1. A lined turbine shroud (1) comprising a shroud substrate whose inner surface (2) is lined with a layer (19) of ceramic material, characterised in that the inner surface (12) of the substrate is formed with an array of surface discontinuities (3), each including a steep edge (4), the ceramic layer (19) including a plurality of shadow gaps (22), each shadow gap (22) extending from a respective steep edge (4) through a substantial portion of the thickness of the ceramic layer (19).

2. A shroud as claimed in claim 1 characterised in that the discontinuities are in the form of an array of steps, (3) each step including a first face having a relatively small slope and a second face adjoining the first face at a corner (4A) and having an approximately vertical slope thereby constituting the steep edge (4), respective steps (3) being separated by an array of intersecting grooves (14) in the inner surface of the shroud.

3. A shroud as claimed in Claim 2 characterised in that each of the steps (3) is a slant-step.

4. A shroud as claimed in Claim 2 or Claim 3 characterised in that each of the shadow gaps (22) extends along the entire length of a corner of a step (3) or groove (14).

5. A shroud as claimed in any preceding claim characterised in that each of the shadow gaps (22) includes a region of loosely consolidated particles or ceramic material and/or a void region.
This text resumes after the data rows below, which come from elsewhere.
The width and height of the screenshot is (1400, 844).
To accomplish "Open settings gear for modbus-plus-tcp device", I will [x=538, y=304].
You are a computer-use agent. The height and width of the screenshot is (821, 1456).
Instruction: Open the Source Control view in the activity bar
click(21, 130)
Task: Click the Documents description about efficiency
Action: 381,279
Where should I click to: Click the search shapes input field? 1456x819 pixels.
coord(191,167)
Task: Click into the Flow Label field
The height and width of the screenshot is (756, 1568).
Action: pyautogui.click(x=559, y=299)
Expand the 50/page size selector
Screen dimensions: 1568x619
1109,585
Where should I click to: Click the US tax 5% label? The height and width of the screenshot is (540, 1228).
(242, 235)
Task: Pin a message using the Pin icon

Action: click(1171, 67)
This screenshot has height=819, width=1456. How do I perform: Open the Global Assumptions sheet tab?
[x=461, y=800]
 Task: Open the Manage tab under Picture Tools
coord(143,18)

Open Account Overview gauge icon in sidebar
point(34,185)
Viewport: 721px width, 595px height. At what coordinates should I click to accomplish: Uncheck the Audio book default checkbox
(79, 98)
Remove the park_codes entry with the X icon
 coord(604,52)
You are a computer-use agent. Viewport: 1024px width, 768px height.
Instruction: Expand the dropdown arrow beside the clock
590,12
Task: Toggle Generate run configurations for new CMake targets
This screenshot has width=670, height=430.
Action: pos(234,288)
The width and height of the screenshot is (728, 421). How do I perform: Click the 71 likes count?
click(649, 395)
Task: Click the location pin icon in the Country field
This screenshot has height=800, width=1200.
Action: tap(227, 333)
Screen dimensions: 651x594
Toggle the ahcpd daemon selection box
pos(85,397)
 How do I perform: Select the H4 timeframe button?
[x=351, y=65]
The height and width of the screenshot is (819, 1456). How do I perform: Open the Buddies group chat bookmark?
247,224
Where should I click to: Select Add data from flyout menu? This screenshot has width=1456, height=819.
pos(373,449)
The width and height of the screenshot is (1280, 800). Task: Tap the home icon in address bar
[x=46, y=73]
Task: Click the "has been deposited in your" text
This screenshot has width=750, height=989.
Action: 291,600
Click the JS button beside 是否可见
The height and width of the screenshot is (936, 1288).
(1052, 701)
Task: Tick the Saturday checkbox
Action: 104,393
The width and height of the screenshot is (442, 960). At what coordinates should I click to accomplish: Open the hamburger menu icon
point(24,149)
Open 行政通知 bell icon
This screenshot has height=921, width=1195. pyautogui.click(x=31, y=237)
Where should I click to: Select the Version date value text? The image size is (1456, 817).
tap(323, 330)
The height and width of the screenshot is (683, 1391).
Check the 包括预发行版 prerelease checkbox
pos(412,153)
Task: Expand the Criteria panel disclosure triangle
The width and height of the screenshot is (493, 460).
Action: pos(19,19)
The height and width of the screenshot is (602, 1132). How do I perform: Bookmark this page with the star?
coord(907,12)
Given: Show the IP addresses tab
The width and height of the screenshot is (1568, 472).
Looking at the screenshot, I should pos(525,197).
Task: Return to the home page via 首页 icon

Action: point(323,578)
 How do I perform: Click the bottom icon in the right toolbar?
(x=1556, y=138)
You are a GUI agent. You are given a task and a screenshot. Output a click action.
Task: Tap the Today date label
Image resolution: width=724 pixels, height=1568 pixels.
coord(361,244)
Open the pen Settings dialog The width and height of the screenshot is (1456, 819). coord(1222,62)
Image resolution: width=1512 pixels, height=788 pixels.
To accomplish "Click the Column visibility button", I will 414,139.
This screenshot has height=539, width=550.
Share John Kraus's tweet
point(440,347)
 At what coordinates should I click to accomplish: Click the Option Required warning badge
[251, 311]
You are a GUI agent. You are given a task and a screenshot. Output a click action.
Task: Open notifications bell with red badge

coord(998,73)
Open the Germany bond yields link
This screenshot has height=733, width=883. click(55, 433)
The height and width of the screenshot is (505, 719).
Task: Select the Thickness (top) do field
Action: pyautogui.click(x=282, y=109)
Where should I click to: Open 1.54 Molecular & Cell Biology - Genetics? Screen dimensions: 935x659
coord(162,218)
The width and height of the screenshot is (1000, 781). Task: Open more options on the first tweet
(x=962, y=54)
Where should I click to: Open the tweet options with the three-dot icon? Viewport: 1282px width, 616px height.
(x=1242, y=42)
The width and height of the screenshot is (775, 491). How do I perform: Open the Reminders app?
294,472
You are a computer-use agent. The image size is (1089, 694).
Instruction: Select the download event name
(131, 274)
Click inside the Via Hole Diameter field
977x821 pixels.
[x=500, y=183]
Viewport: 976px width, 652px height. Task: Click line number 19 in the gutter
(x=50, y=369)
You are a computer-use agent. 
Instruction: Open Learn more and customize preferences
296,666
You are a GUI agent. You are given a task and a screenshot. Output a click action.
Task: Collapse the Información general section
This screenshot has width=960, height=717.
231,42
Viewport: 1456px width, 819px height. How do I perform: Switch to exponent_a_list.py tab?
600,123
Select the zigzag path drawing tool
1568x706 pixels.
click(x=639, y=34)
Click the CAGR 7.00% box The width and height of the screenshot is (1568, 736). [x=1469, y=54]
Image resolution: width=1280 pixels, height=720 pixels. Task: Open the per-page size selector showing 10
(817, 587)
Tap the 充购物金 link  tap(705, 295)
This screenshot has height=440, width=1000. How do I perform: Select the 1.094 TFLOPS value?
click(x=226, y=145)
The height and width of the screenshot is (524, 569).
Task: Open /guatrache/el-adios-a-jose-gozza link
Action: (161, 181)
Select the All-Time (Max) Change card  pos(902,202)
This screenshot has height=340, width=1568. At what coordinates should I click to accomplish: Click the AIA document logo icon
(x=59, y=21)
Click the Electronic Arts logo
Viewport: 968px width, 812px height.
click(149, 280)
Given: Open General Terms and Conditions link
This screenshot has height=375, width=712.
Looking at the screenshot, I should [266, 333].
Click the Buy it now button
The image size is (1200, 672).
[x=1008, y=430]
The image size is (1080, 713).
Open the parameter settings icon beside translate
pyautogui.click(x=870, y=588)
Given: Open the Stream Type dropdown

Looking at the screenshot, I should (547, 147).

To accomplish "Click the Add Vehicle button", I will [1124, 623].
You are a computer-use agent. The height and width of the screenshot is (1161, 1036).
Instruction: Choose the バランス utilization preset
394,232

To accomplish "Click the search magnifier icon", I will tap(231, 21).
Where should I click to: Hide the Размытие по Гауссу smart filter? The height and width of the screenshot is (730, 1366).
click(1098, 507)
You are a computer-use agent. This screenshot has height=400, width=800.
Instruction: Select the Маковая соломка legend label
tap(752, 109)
6. A shroud as claimed in any of Claims 2 to 5 characterised in that the shroud substrate has circular cross-sections and each of the grooves (14) lies in a separate plane intersecting an axis of the circular cross-sections.

7. A shroud as claimed in preceding claim characterised by a bonding layer (8) attaching the ceramic layer to the substrate.

8. A shroud as claimed in any preceding claim characterised in that the ceramic material is zirconia.

9. A shroud as claimed in Claim 7 or Claim 8 characterised in that the bonding layer is composed of NiCrAlY.

10. A method of making a lined turbine shroud which comprises lining a substrate with a ceramic material characterised by forming on the inner surface (2) of the substrate an array of discontinuities including an array of intersecting grooves (14) separating an array of raised areas (3), each discontinuity including a steep edge (4), and preforming a line of sight deposition of the ceramic material uniformly on the inner surface at a spray angle (18) that prevents the ceramic material from being directly deposited on the steep edges (4) so that a plurality of shadow gaps (22) are formed in the ceramic layer (19) as it is deposited, each shadow gap (22) extending from a steep edge (4) through a substantial portion of the ceramic layer (19) and segmenting the ceramic layer (19).

11. A method as claimed in Claim 10 characterised by machining a major exposed surface of the ceramic layer (19) to provide a smooth inner ceramic surface (25).

12. A method as claimed in Claim 10 or Claim 11 characterised by applying a layer of bonding material (8) to the inner surface of the shroud substrate to coat each of the raised areas prior to depositing the ceramic material.

13. A method as claimed in any of Claims 10 to 12 characterised in that both the bonding layer (8) and the ceramic layer (19) are applied by plasma spraying.

14. A method as claimed in any of Claims 10 to 13 characterised by rotating a plurality of turbine blades (34) within the shroud to abrade a precisely predetermined amount of ceramic material from the ceramic layer (19) in order to produce a minimum precise clearance between the tips (40) of the turbine blades (34) and the ceramic layer (19).